Chicken Kyiv (or Chicken Kiev) is well-known in many versions around the world. This recipe for Chicken Kyiv comes from a mixture of recipes that I have seen online. In fact, they are all relatively similar as the ingredients are simple. However, the method for rolling the chicken into balls can be very different. Unfortunately, my version did not look very neat but I was happy that not all of the butter leaked out. In contrast, I ate at Ostannya Barykada in Kyiv and their Chicken Kyiv was beautifully-presented.
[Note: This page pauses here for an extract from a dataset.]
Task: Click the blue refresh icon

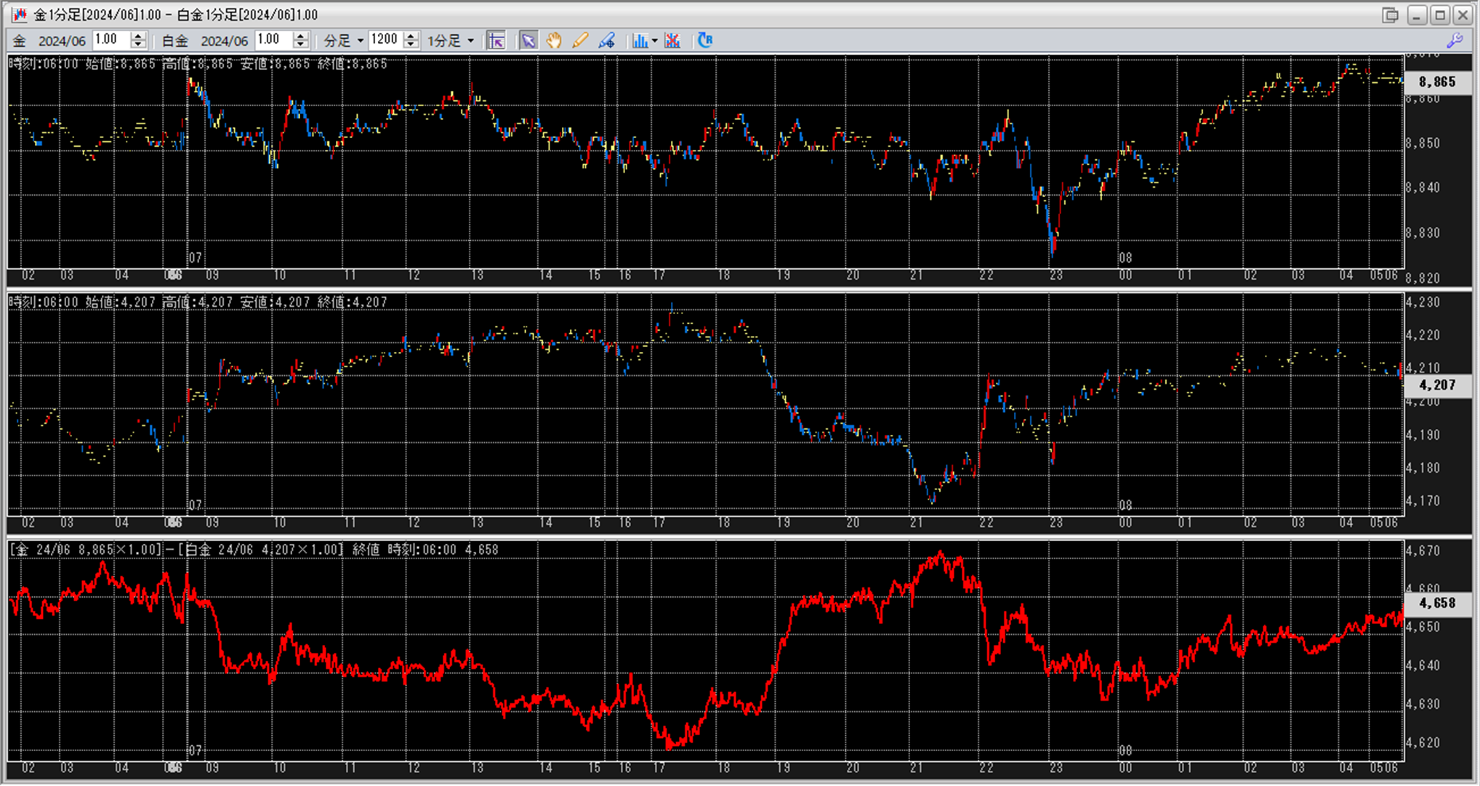Action: click(704, 41)
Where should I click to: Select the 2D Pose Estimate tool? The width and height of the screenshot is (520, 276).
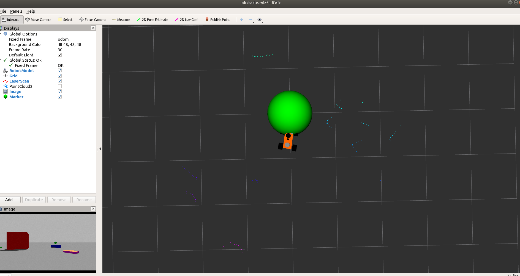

See the photo below.
4 boneless skinless chicken breasts
Seasoned butter (see ingredients below)
1 Tbsp water
1 c plain flour
Pinch of black pepper
Pinch of garlic powder
1/2 tsp dried dill
1 c bread crumbs
1 c vegetable oil for frying
1/2 lemon, sliced
Mashed potatoes and green peas to serve on the side
1/4 butter, softened
2 garlic cloves, minced
Pinch of salt
1/4 tsp ground black pepper
Handful of fresh parsley, chopped
First, make the seasoned butter. In a small bowl, combine the softened butter, garlic, salt, pepper, and parsley. Mix well. Spread the mixture into a 2×2 inch rectangle in plastic wrap or in a plastic container. Then freeze until firm, at least an hour.
Next, place each chicken breast between a sheet of wax paper and pound using a meat hammer. Then pound them until they are about 1/8 inch thickness. Finally, wrap and refrigerate until seasoned butter is ready.
When the butter is firm, cut into 4 equal size pieces. Place one piece on each chicken breast. Fold in the edges of chicken and roll to encase the butter completely. Secure with toothpicks.
In a small bowl, beat the eggs with water. In a shallow dish or bowl, mix together the pepper, garlic powder, dill and flour. Place the bread crumbs in a separate shallow bowl. Dip chicken rolls in seasoned flour, then egg mixture, then crumbs. Place coated chicken in a shallow dish, cover and refrigerate for about 30 minutes.
Now, pre-heat the oven to 170C (350F)
Heat oil in a large frying pan over medium high heat. When the oil is hot, fry chicken rolls for about 5 minutes, then turn over and fry for another 5 minutes until golden. You can remove the toothpicks during the frying process. Drain on paper towels. Next, put the chicken pieces onto a baking tray and bake in the pre-heated oven for about 15 minutes to ensure the chicken is cooked through. Finally, garnish with lemon slices and parsley and serve.
This photo shows the Chicken Kyiv from the restaurant Ostannya Barykada. By chance, I found this place in Independence Square, and it turned out to be a fun and delicious experience. And, the most unexpected part was when the hostess sat me down and I was automatically moved to my table. Finally, I enjoyed my meal and was entertained by live music from my seat.